Four pages from the end:
“Seeing you in that dress makes me want to dance,” the young man [whose dislocated shoulder Tomas had just reset] said to Tereza. And turning to Tomas, he asked, “Would you let me dance with her?”
“Let’s all go and dance,” said Tereza.
“Would you come along?” the young man asked Tomas.
“Where do you plan to go?” asked Tomas.
The young man named a nearby town where the hotel bar had a dance floor.
This moment – brought coincidentally about, because who could know that this young man would dislocate his shoulder? That he would want to dance? That he would know a nearby bar where they could dance and drink and spend the night? – is special. Finally, after years of marriage, this is the beginning of Tomas and Teresa’s honesty with one another, their happiness and their love. Which we, the readers, know because of that stray line earlier. Kundera lets us watch the first night Tomas and Teresa go dancing together, after coyly embedding the knowledge that they would repeat this experience through the rest of their lives.
“Haven’t you noticed I’ve been happy here, Tereza?” Tomas said.
“Surgery was your mission,” she said.
“Missions are stupid, Tereza. I have no mission. No one has. And it’s a terrific relief to realize you’re free, free of all missions.”
So, yes, I liked The Unbearable Likeness of Being… but only for this moment, this sudden twist that Kundera enacts inside a reader’s brain. Without this – considering only the plot, for instance, or the characters – the book wasn’t for me.

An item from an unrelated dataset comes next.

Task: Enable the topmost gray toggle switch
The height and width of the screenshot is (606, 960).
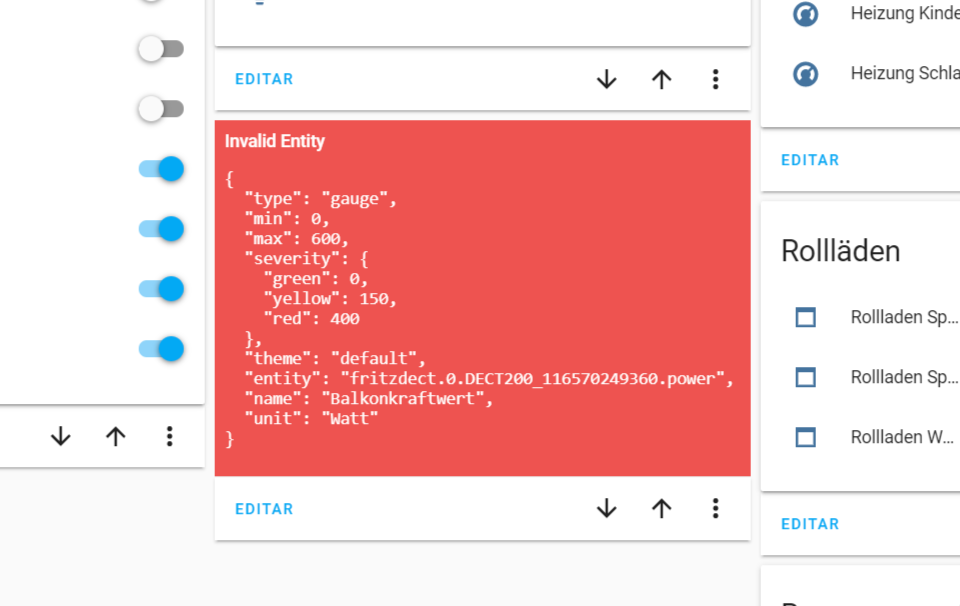Action: [x=160, y=48]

But I can understand why the protagonist of Batuman’s The Idiot considers lying. The Unbearable Lightness of Being is very popular – especially at Harvard, where she was attending college. During my sophomore year, someone published a list of most-purchased book titles at various collegiate bookstores. The woman I was wooing felt extremely dejected after she saw this list. She’d chosen to attend Northwestern instead of Harvard because the former had admitted her for a 7-year combined undergraduate & medical degree. The list made her think she’d chosen wrong – that Harvard was the place for cultured human beings, and Northwestern appropriate only for over-earnest Midwestern strivers.

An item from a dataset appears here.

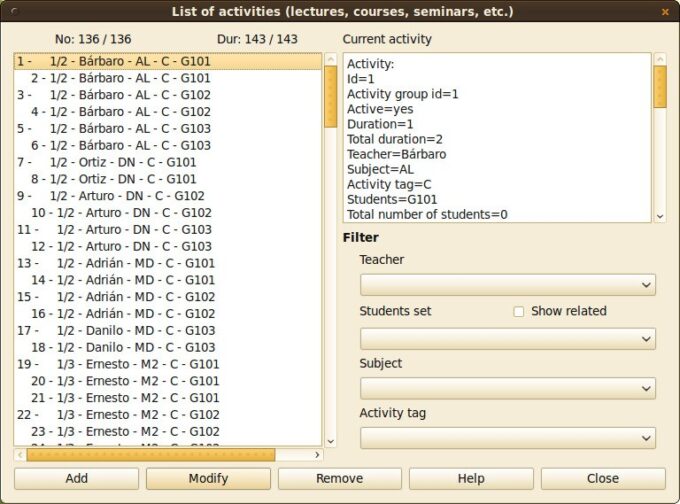This screenshot has width=680, height=504.
Task: Open the Subject filter dropdown
Action: coord(507,388)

The most-sold book at Harvard’s bookstore? The Unbearable Lightness of Being. At Northwestern’s? An organic chemistry textbook.
I have to admit – I contributed to this problem. I bought a copy of that organic chemistry textbook. I took the class my freshman year, when I foolishly bought texts for every class I was taking and stumbled back to my dorm crestfallen after forking over $450. I was so appalled that I resolved to never buy another textbook… which I stayed true to until I bought a text for the grad-level microeconomics series my junior year.

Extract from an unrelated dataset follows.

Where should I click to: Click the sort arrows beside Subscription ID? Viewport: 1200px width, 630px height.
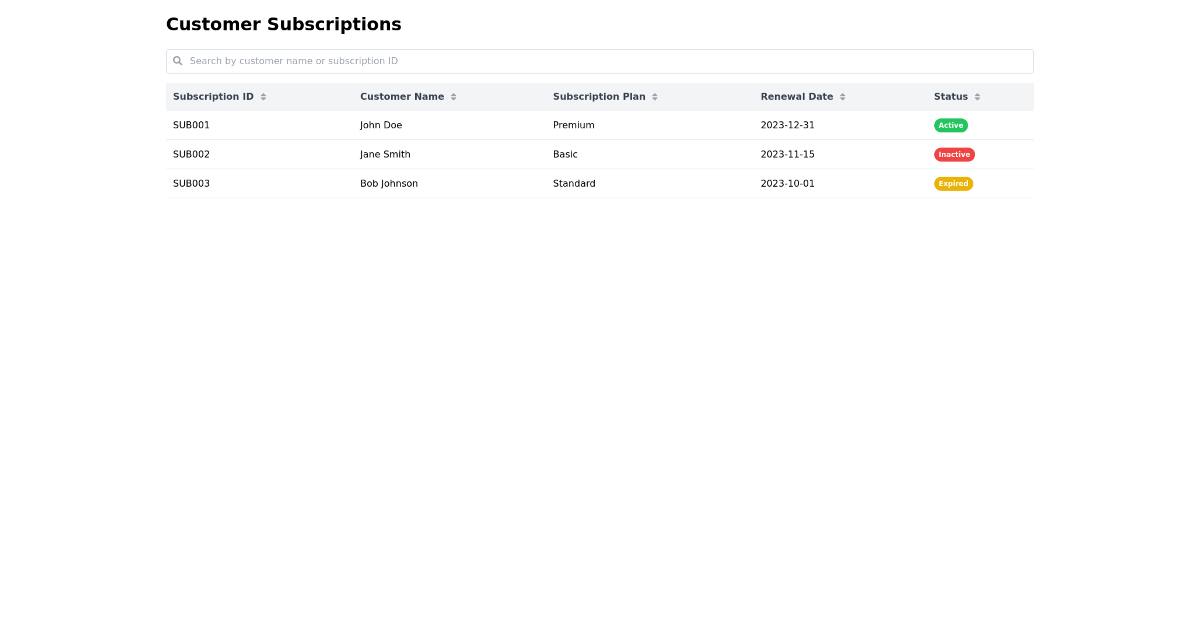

When I read The Unbearable Lightness of Being, I’d borrowed it from the library.
In Batuman’s The Idiot, the protagonist one day decides to write an email to Ivan from Russian class. This first email spawns a long correspondence: an electronic simulacrum of romance.
Batuman’s style resembles that of Tao Lin’s Taipei (which in turn resembles Ernest Hemingway’s The Sun Also Rises). We are drawn into a privileged world through the sheer accumulation of detail regarding the characters’ day-to-day lives. In Lin’s and Hemingway’s novels, the characters take drugs and muck up their romantic lives – in Batuman’s, they skip class, teach the less fortunate, and muck up their romantic lives.
All brought on by what? The sudden realization that a fifth class would be free. When we look back, it becomes glaringly clear: such small decisions set our paths!